Exercise goal
Quote the lines below word for word, but leave out the pictures.

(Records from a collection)
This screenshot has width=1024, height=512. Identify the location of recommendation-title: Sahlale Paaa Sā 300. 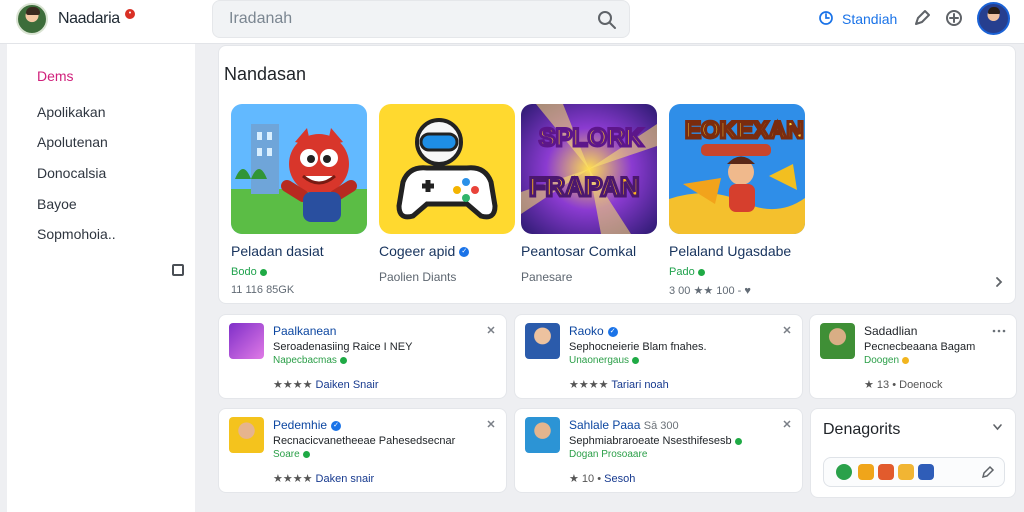
(624, 425).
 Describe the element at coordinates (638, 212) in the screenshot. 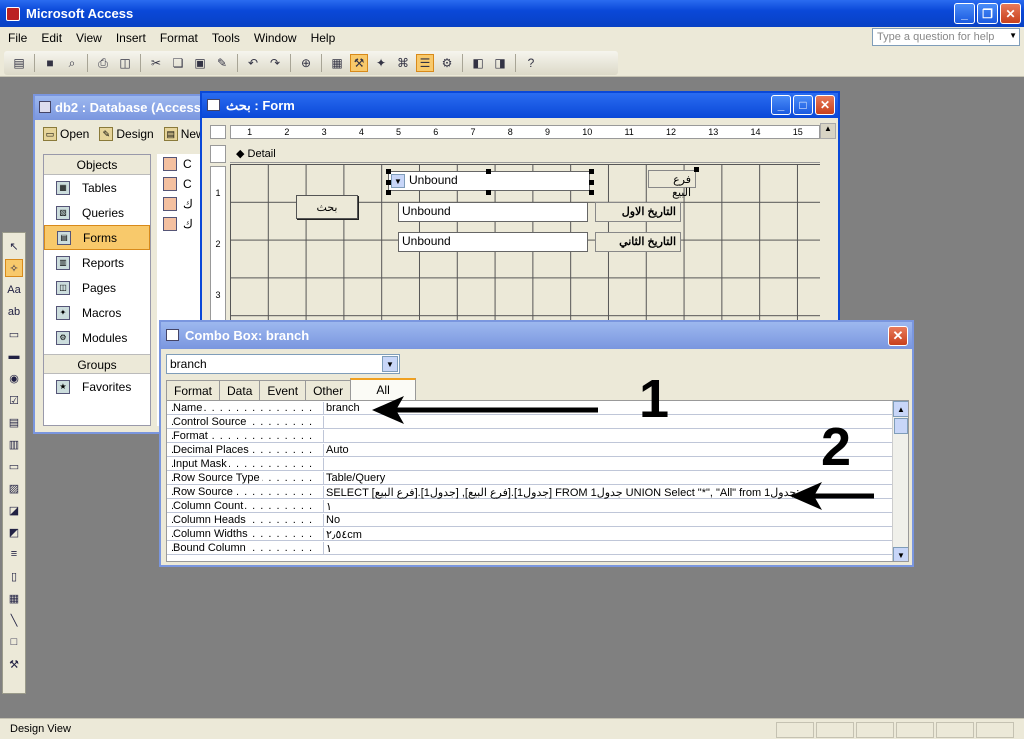

I see `date-from-label: التاريخ الاول` at that location.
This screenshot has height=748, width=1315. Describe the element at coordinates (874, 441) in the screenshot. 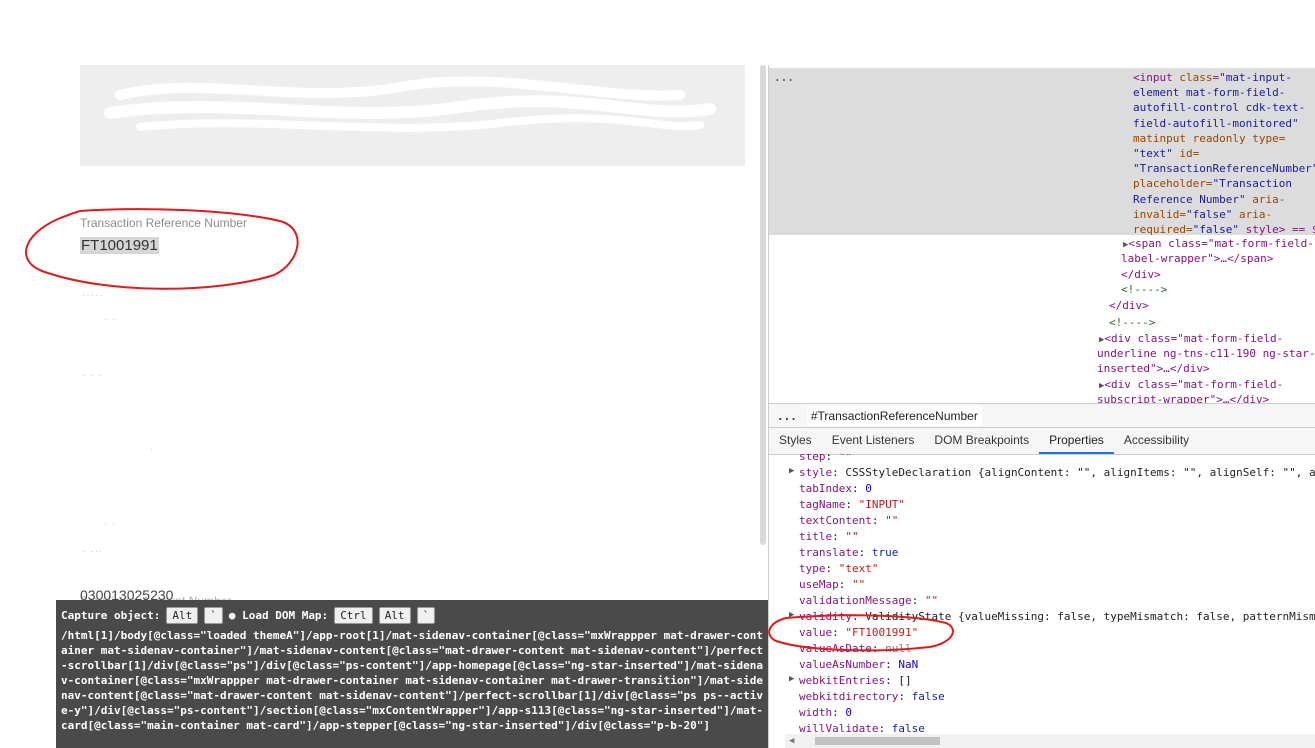

I see `tab-event-listeners: Event Listeners` at that location.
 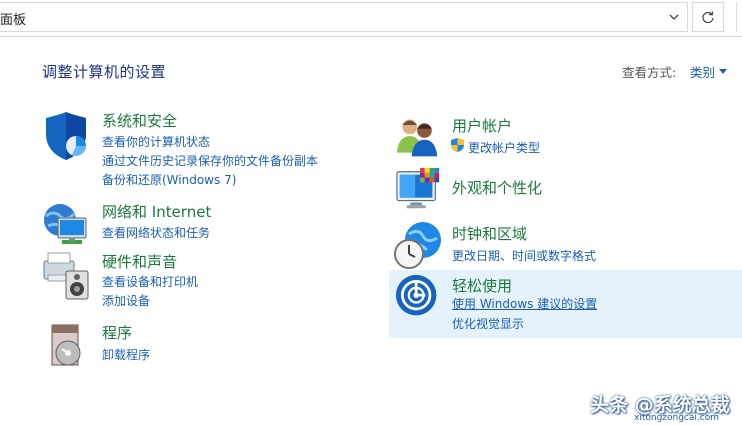 What do you see at coordinates (169, 180) in the screenshot?
I see `link-backup-restore: 备份和还原(Windows 7)` at bounding box center [169, 180].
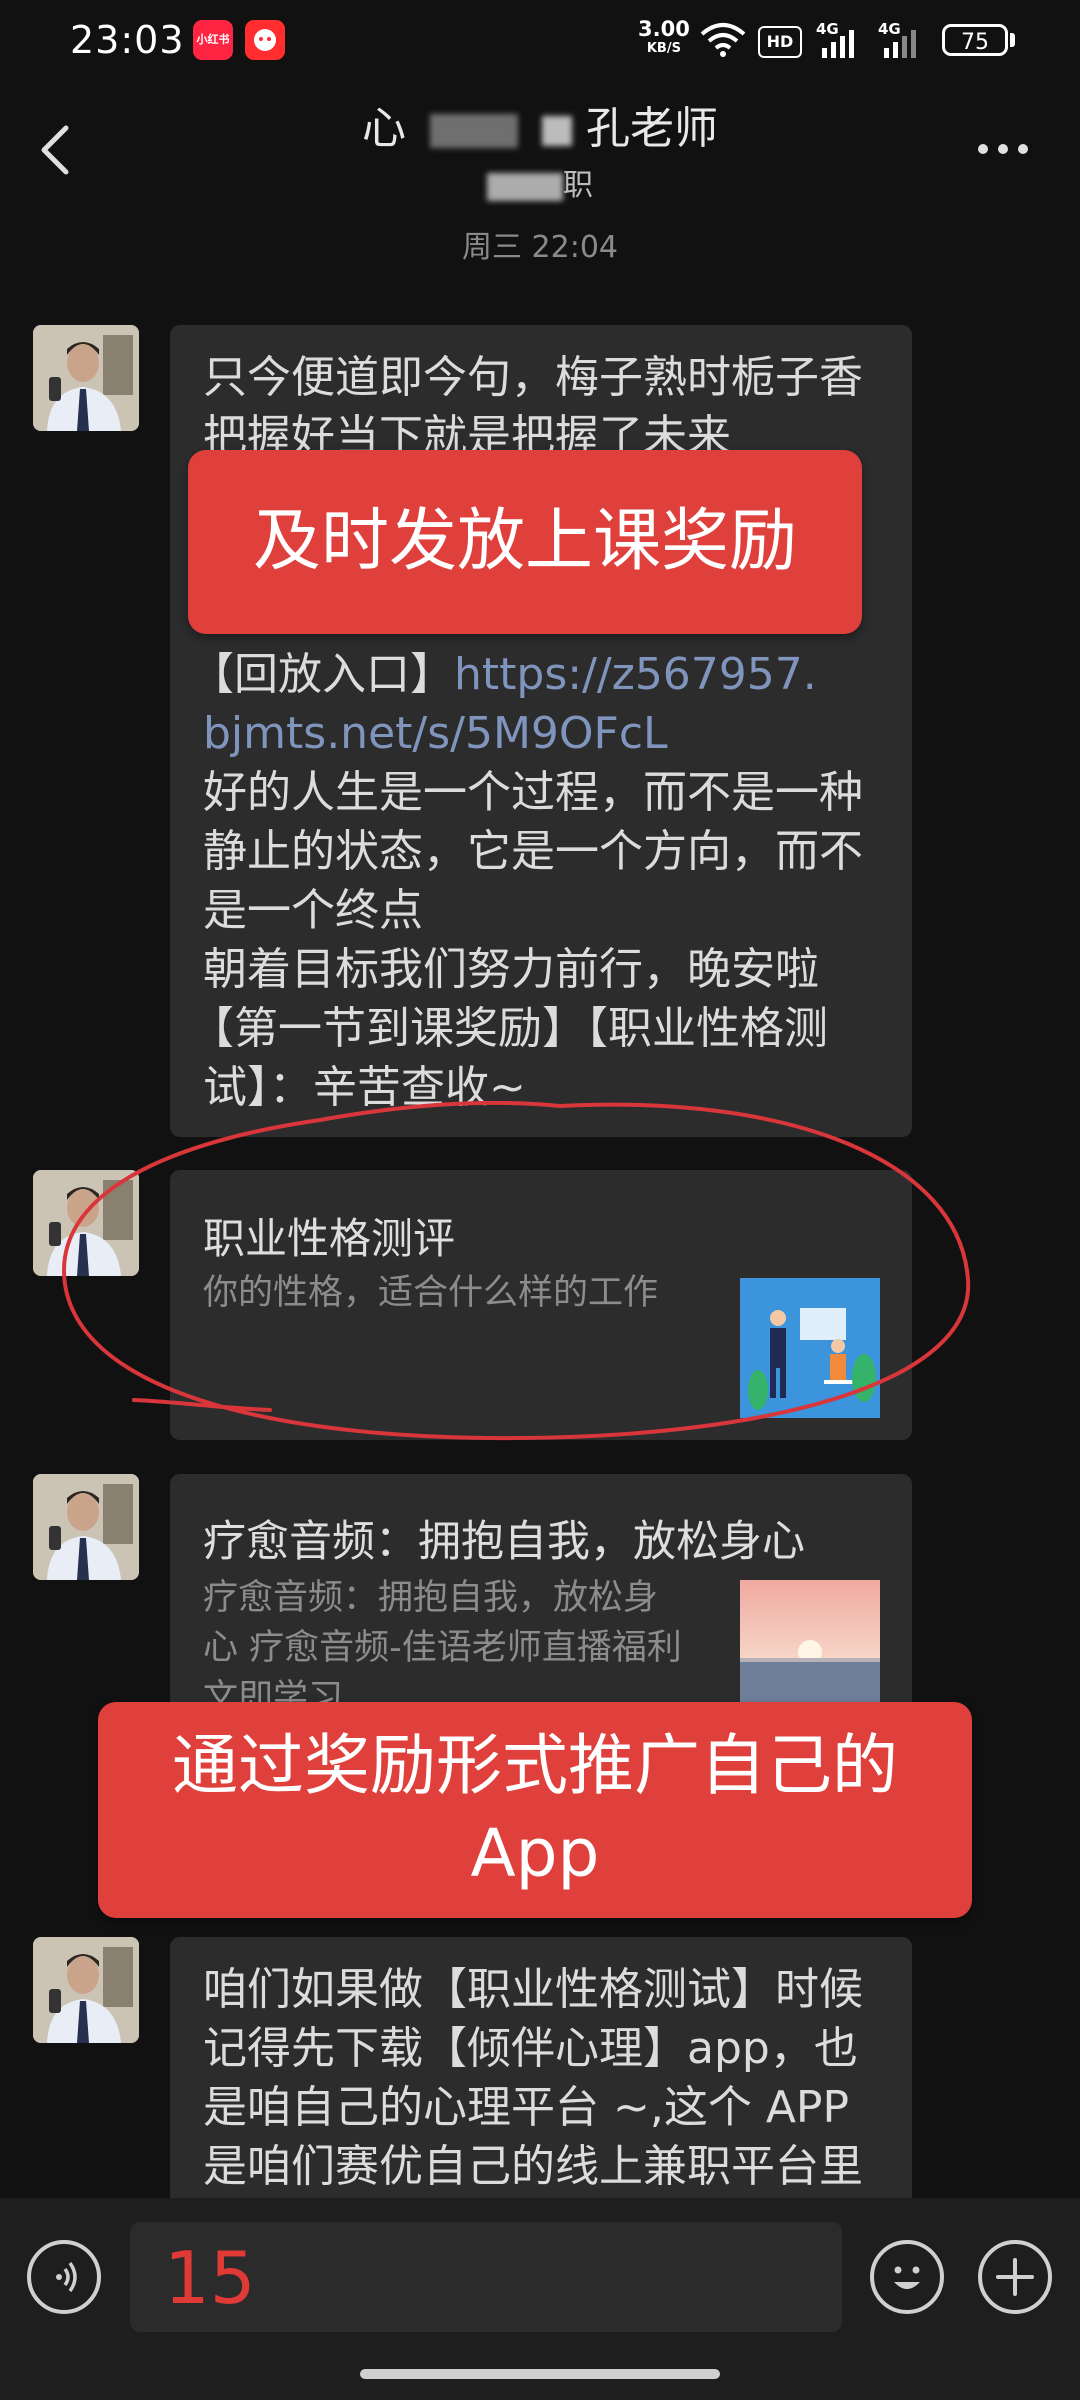  I want to click on more-icon, so click(1005, 150).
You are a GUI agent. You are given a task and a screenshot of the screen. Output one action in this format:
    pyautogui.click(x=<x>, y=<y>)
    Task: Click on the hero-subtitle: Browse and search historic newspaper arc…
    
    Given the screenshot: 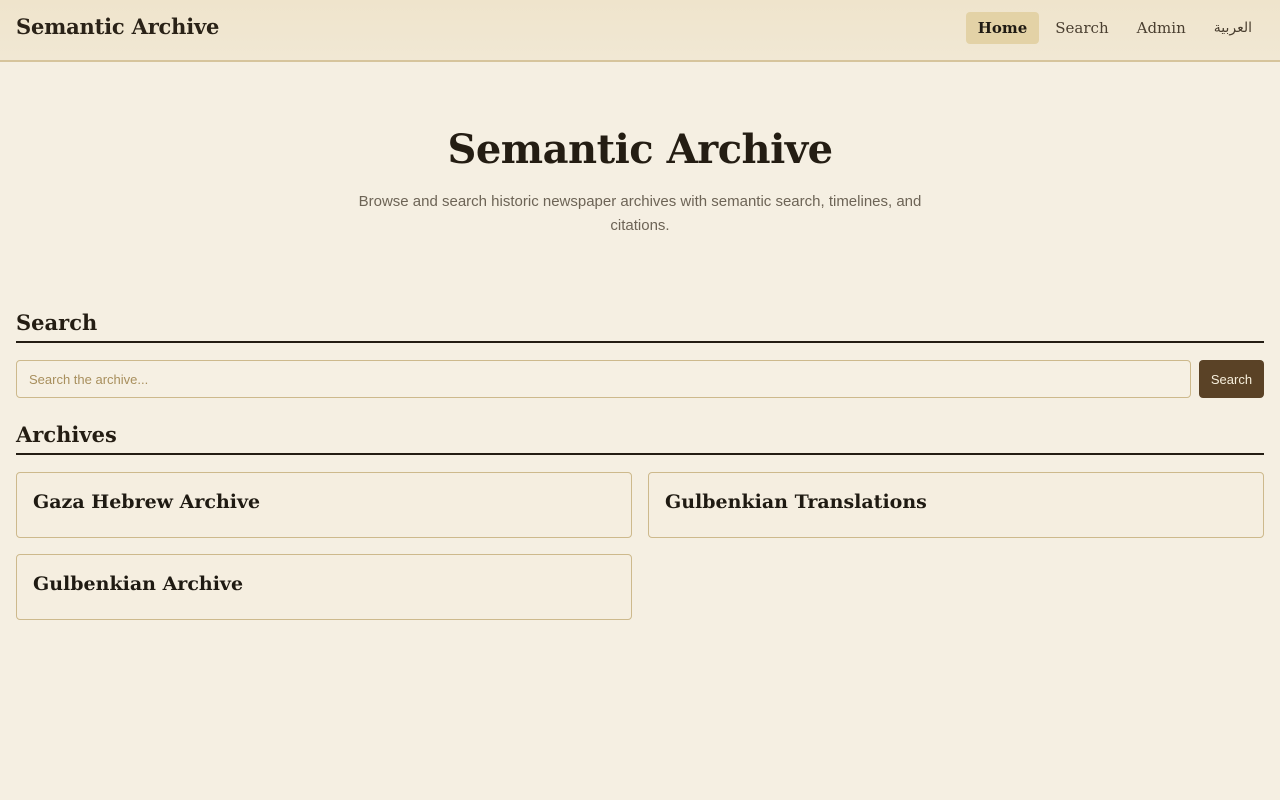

Finished task
This screenshot has width=1024, height=512. Identify the location of recommendation-title: Sahlale Paaa Sā 300. 
(624, 425).
 Describe the element at coordinates (638, 212) in the screenshot. 

I see `date-from-label: التاريخ الاول` at that location.
This screenshot has height=748, width=1315. Describe the element at coordinates (874, 441) in the screenshot. 

I see `tab-event-listeners: Event Listeners` at that location.
  What do you see at coordinates (169, 180) in the screenshot?
I see `link-backup-restore: 备份和还原(Windows 7)` at bounding box center [169, 180].
  I want to click on more-icon, so click(1005, 150).
You are a GUI agent. You are given a task and a screenshot of the screen. Output one action in this format:
    pyautogui.click(x=<x>, y=<y>)
    Task: Click on the hero-subtitle: Browse and search historic newspaper arc…
    
    Given the screenshot: 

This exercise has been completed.